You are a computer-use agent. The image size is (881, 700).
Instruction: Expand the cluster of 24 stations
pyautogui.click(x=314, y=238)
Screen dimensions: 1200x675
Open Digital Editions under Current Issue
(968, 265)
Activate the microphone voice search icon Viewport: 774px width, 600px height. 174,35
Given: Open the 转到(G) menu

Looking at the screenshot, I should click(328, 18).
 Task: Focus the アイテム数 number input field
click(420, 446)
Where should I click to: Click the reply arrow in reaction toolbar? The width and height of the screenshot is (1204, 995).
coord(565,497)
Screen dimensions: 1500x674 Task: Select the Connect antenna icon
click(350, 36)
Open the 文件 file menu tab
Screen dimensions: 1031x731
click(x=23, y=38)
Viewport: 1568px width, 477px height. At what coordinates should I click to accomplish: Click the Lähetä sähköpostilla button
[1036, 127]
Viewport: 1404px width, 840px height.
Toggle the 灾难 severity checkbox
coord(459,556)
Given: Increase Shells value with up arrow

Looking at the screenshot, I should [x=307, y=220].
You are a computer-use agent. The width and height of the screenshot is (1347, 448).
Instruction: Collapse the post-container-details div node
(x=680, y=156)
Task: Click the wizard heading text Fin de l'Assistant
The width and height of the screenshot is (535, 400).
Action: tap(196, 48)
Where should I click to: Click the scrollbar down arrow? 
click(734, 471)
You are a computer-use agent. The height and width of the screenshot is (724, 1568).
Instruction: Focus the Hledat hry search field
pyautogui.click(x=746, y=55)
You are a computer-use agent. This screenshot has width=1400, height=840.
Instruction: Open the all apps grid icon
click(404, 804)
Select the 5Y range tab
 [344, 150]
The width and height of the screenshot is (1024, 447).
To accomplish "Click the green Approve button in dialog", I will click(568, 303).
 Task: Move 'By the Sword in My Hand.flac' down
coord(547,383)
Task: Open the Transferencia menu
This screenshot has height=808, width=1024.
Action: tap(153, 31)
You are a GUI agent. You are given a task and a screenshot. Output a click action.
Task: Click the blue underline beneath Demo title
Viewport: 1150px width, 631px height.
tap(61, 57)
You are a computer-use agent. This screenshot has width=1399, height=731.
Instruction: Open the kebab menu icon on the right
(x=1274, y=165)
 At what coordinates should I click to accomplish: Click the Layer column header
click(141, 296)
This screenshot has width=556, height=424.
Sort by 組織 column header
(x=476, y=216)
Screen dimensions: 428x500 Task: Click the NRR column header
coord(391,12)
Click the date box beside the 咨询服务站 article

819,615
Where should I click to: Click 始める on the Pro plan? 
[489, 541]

→ TASK DESCRIPTION
Your task is to repeat every entry exactly.

→ SOLUTION BELOW
You are a computer-use agent. The image size is (881, 700).
Instruction: Expand the cluster of 24 stations
pyautogui.click(x=314, y=238)
Screen dimensions: 1200x675
Open Digital Editions under Current Issue
(968, 265)
Activate the microphone voice search icon Viewport: 774px width, 600px height. 174,35
Given: Open the 转到(G) menu

Looking at the screenshot, I should click(328, 18).
 Task: Focus the アイテム数 number input field
click(420, 446)
Where should I click to: Click the reply arrow in reaction toolbar? The width and height of the screenshot is (1204, 995).
coord(565,497)
Screen dimensions: 1500x674 Task: Select the Connect antenna icon
click(350, 36)
Open the 文件 file menu tab
Screen dimensions: 1031x731
click(x=23, y=38)
Viewport: 1568px width, 477px height. At what coordinates should I click to accomplish: Click the Lähetä sähköpostilla button
[1036, 127]
Viewport: 1404px width, 840px height.
Toggle the 灾难 severity checkbox
coord(459,556)
Given: Increase Shells value with up arrow

Looking at the screenshot, I should [x=307, y=220].
You are a computer-use agent. The width and height of the screenshot is (1347, 448).
Instruction: Collapse the post-container-details div node
(x=680, y=156)
Task: Click the wizard heading text Fin de l'Assistant
The width and height of the screenshot is (535, 400).
Action: tap(196, 48)
Where should I click to: Click the scrollbar down arrow? 
click(734, 471)
You are a computer-use agent. The height and width of the screenshot is (724, 1568).
Instruction: Focus the Hledat hry search field
pyautogui.click(x=746, y=55)
You are a computer-use agent. This screenshot has width=1400, height=840.
Instruction: Open the all apps grid icon
click(404, 804)
Select the 5Y range tab
 [344, 150]
The width and height of the screenshot is (1024, 447).
To accomplish "Click the green Approve button in dialog", I will click(568, 303).
 Task: Move 'By the Sword in My Hand.flac' down
coord(547,383)
Task: Open the Transferencia menu
This screenshot has height=808, width=1024.
Action: tap(153, 31)
You are a GUI agent. You are given a task and a screenshot. Output a click action.
Task: Click the blue underline beneath Demo title
Viewport: 1150px width, 631px height.
tap(61, 57)
You are a computer-use agent. This screenshot has width=1399, height=731.
Instruction: Open the kebab menu icon on the right
(x=1274, y=165)
 At what coordinates should I click to accomplish: Click the Layer column header
click(141, 296)
This screenshot has width=556, height=424.
Sort by 組織 column header
(x=476, y=216)
Screen dimensions: 428x500 Task: Click the NRR column header
coord(391,12)
Click the date box beside the 咨询服务站 article

819,615
Where should I click to: Click 始める on the Pro plan? 
[489, 541]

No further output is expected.